Having carefully reviewed the amended complaint and the supreme court's guidance in Cruz-Guzman , we are persuaded that appellants' claims do not raise nonjusticiable political questions. Appellants ask the courts to declare the challenged statutes unconstitutional as violative of the Education and Equal Protection Clauses of the Minnesota Constitution. As the supreme court instructed in Cruz-Guzman , "[i]t is well within the province of the judiciary to adjudicate claims of constitutional violations." 916 N.W.2d at 9 ; see also Marbury v. Madison , 5 U.S. (1 Cranch) 137, 177, 2 L.Ed. 60 (1803) ("It is, emphatically, the province and duty of the judicial department, to say what the law is."), quoted in Cruz-Guzman , 916 N.W.2d at 9. Although the claims here target specific educational policies, it is difficult to discern a difference for justiciability purposes between appellants' challenge to the teacher-tenure, dismissal, and layoff laws and the challenge to the education-finance laws in Skeen v. State , 505 N.W.2d 299 (Minn. 1993). The teacher-tenure, layoff, and dismissal laws and the education-finance laws are both statutory schemes that impact but do not solely control the delivery of education in Minnesota's public schools. And the supreme court in Cruz-Guzman emphasized that, in Skeen and other cases, it "resolved Education Clause claims; [it] did not dismiss these claims as nonjusticiable." 916 N.W.2d at 8. Accordingly, we conclude that the district court erred in dismissing appellants' claims as nonjusticiable under the political-question doctrine.
In addition to declaratory relief, appellants seek injunctive relief: the amended complaint asks the district court to enjoin enforcement and application of the challenged statutes and to enjoin the implementation of a substantially similar framework through future law, policy, or contract. Appellants' request for injunctive relief differs from that sought in Cruz-Guzman , which was generally to enjoin and remedy "violations of law." Cruz-Guzman , 916 N.W.2d at 6. Because we conclude that appellants' claims, while justiciable, are not viable on the merits, see section III below, we need not address any other challenges to the injunctive relief sought by appellants.
II. Appellants have standing.
The next issue before us is standing—the "legal requirement that a party have a sufficient stake in a justiciable controversy to seek relief from a court." McCaughtry , 808 N.W.2d at 338 (quotation omitted). A lack of standing bars judicial consideration of claims. Garcia-Mendoza v. 2003 Chevy Tahoe , 852 N.W.2d 659, 663 (Minn. 2014).
In order to have standing, a party challenging the constitutionality of a statute must show "a direct and personal harm resulting from the alleged denial of constitutional rights." City of Minneapolis v. Wurtele , 291 N.W.2d 386, 393 (Minn. 1980). The party must assert an injury in fact—"a harm that is both ‘concrete’ and ‘actual or imminent, not conjectural or hypothetical.’ " Hanson v. Woolston , 701 N.W.2d 257, 262 (Minn. App. 2005) (quoting Whitmore v. Arkansas , 495 U.S. 149, 155, 110 S.Ct. 1717, 1723, 109 L.Ed.2d 135 (1990) (quotation and citation omitted) ), review denied (Minn. Oct. 18, 2005). "Moreover, the injury must be fairly traceable to the challenged action of the defendant and likely to be redressed by a favorable judicial decision." Garcia-Mendoza , 852 N.W.2d at 663.

Listed records:
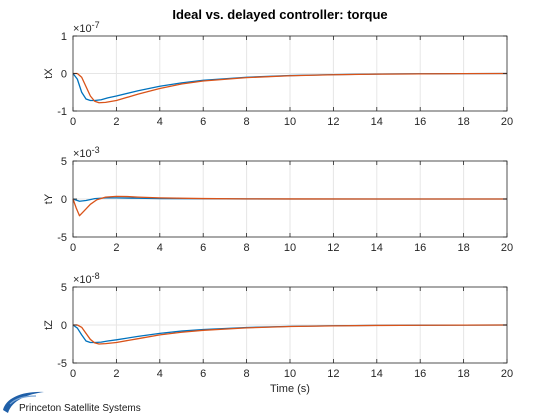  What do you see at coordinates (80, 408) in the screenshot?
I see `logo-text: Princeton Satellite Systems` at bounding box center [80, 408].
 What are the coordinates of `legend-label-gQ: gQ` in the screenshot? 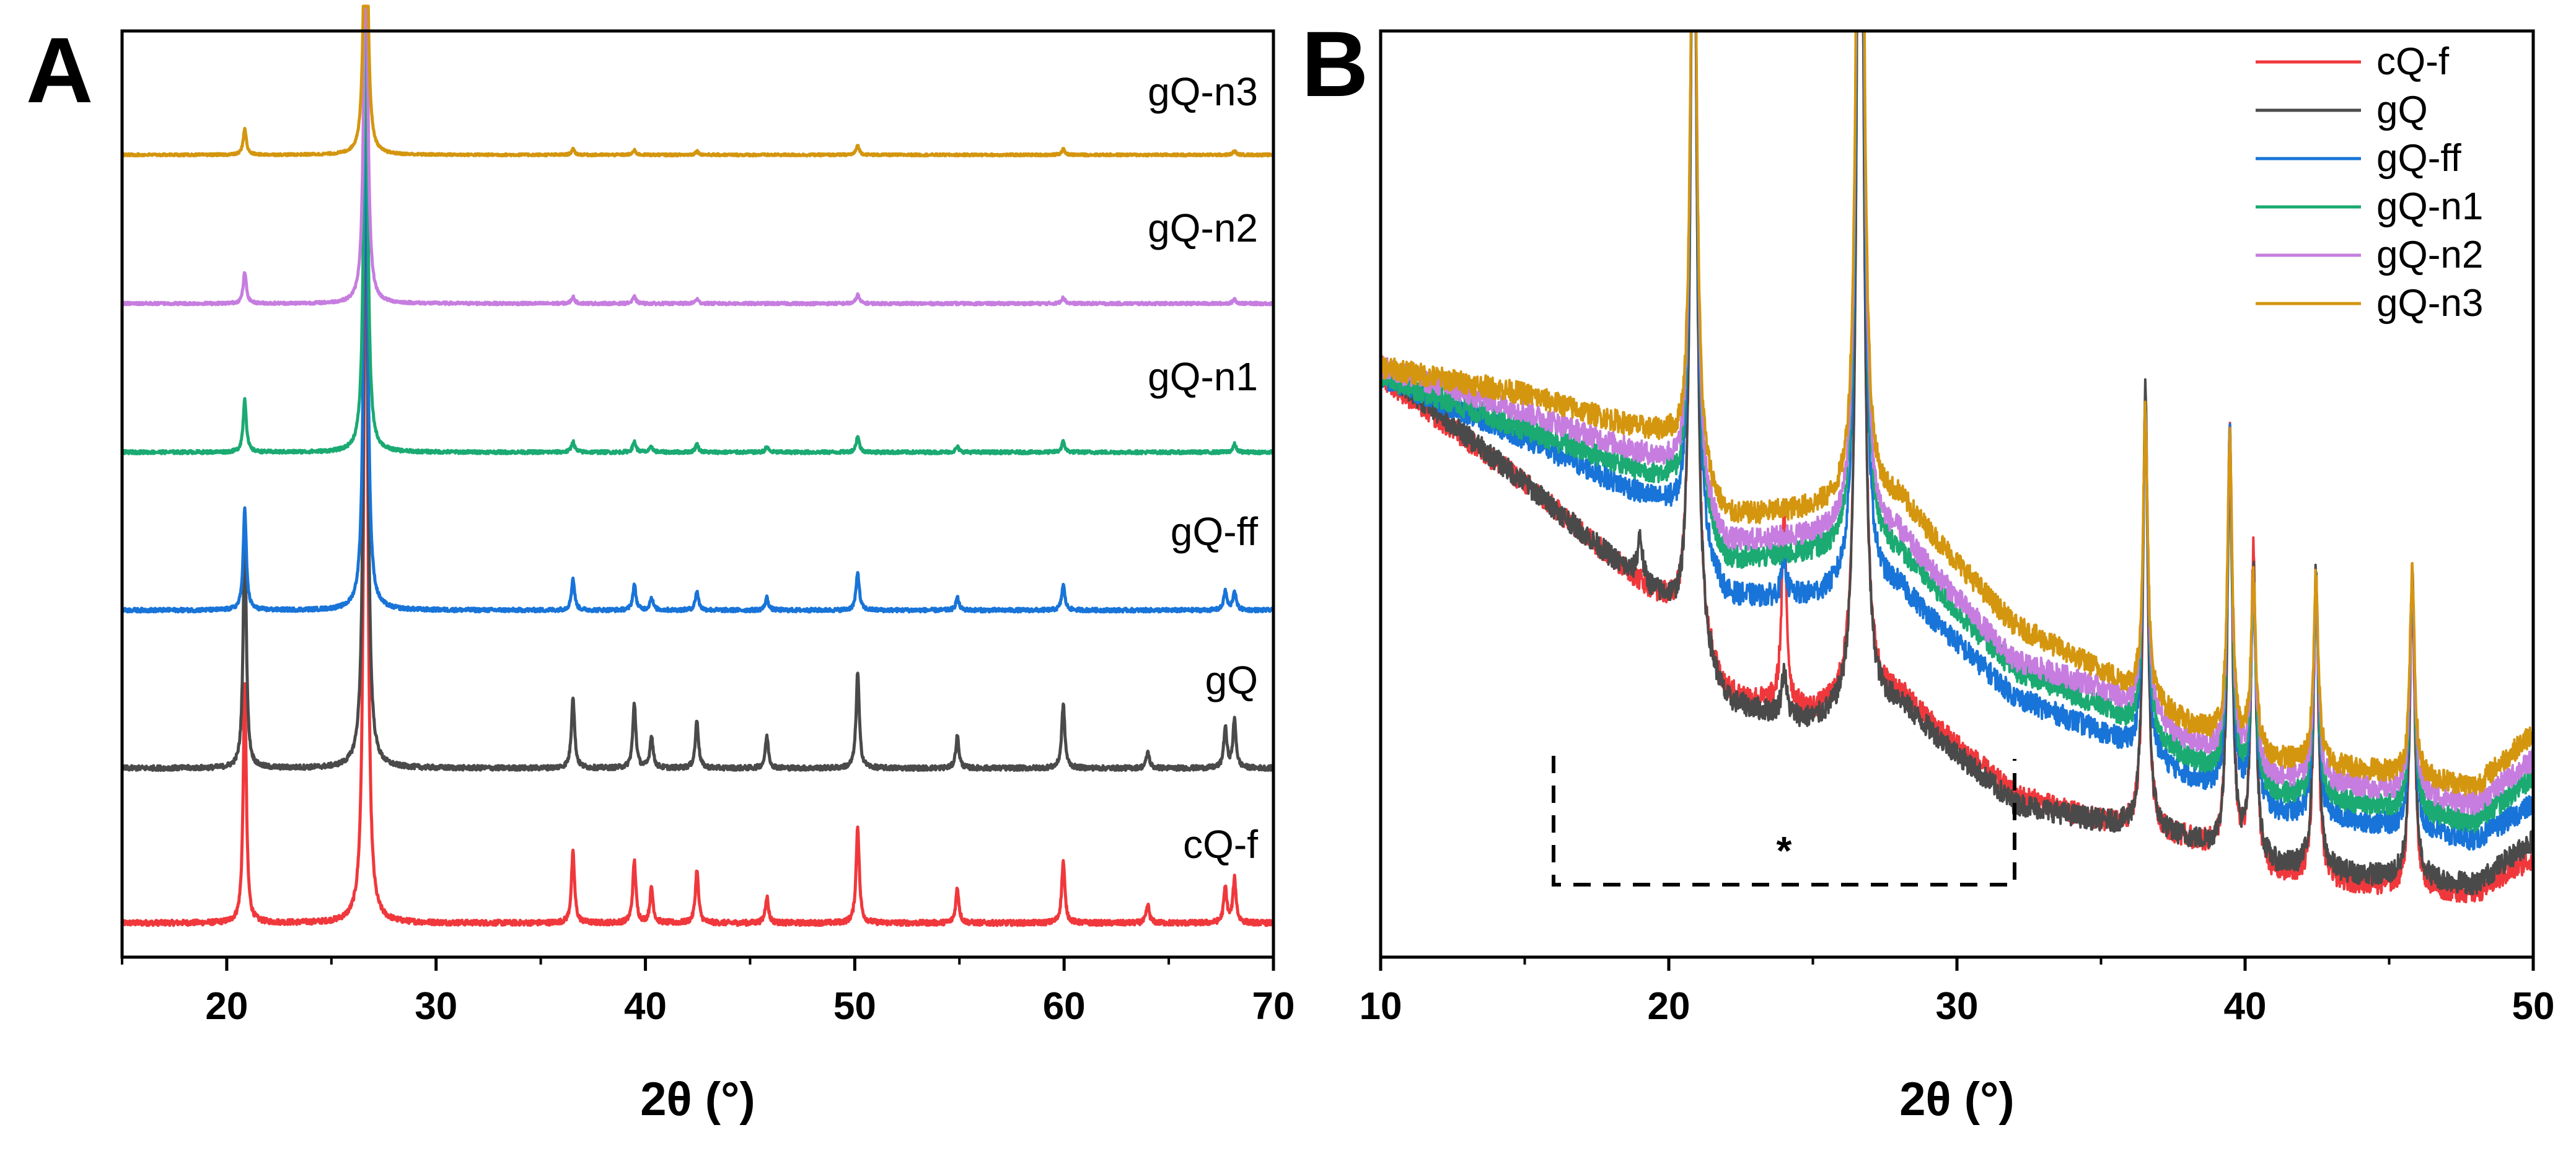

==

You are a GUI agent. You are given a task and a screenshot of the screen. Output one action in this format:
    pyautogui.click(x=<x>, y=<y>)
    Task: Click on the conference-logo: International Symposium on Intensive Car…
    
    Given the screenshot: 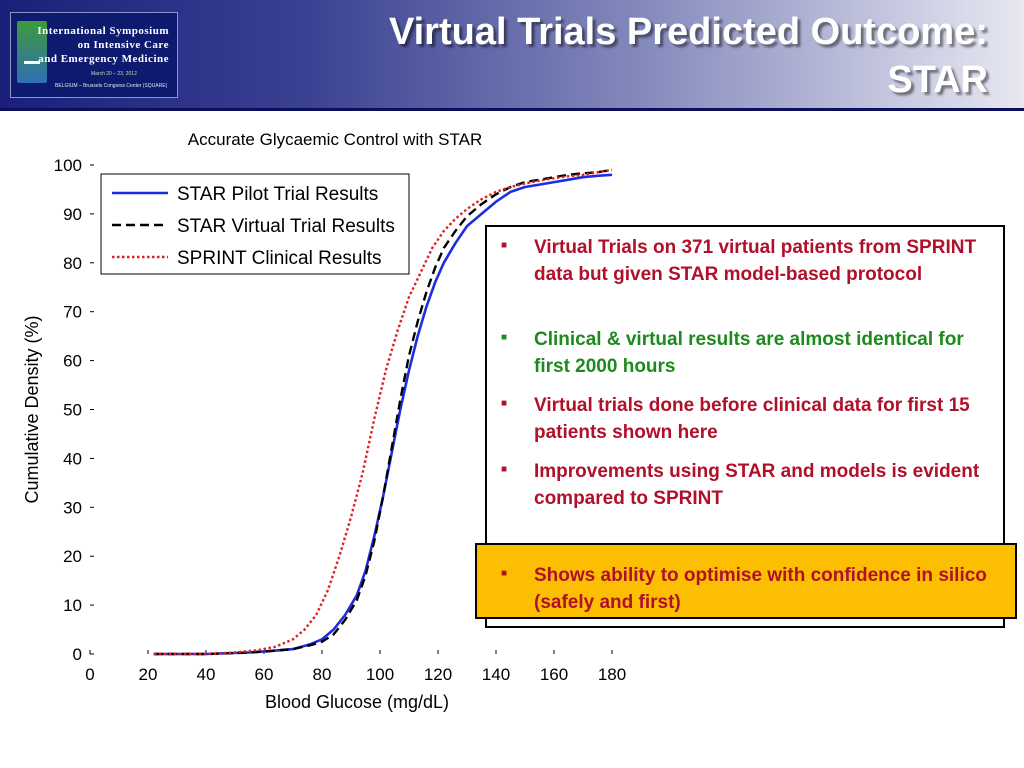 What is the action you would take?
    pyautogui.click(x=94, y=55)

Tasks:
• a. Extract the passage of the court opinion from "In order to" up to and including "N.W.2d at 663.".
• b. In the first block of rows, copy the lines from the line with "What do you" up to and including the line with "What are the", leaving out the pictures.

List of solutions:
• a.
In order to have standing, a party challenging the constitutionality of a statute must show "a direct and personal harm resulting from the alleged denial of constitutional rights." City of Minneapolis v. Wurtele , 291 N.W.2d 386, 393 (Minn. 1980). The party must assert an injury in fact—"a harm that is both ‘concrete’ and ‘actual or imminent, not conjectural or hypothetical.’ " Hanson v. Woolston , 701 N.W.2d 257, 262 (Minn. App. 2005) (quoting Whitmore v. Arkansas , 495 U.S. 149, 155, 110 S.Ct. 1717, 1723, 109 L.Ed.2d 135 (1990) (quotation and citation omitted) ), review denied (Minn. Oct. 18, 2005). "Moreover, the injury must be fairly traceable to the challenged action of the defendant and likely to be redressed by a favorable judicial decision." Garcia-Mendoza , 852 N.W.2d at 663.

• b.
  What do you see at coordinates (80, 408) in the screenshot?
I see `logo-text: Princeton Satellite Systems` at bounding box center [80, 408].
 What are the coordinates of `legend-label-gQ: gQ` in the screenshot? 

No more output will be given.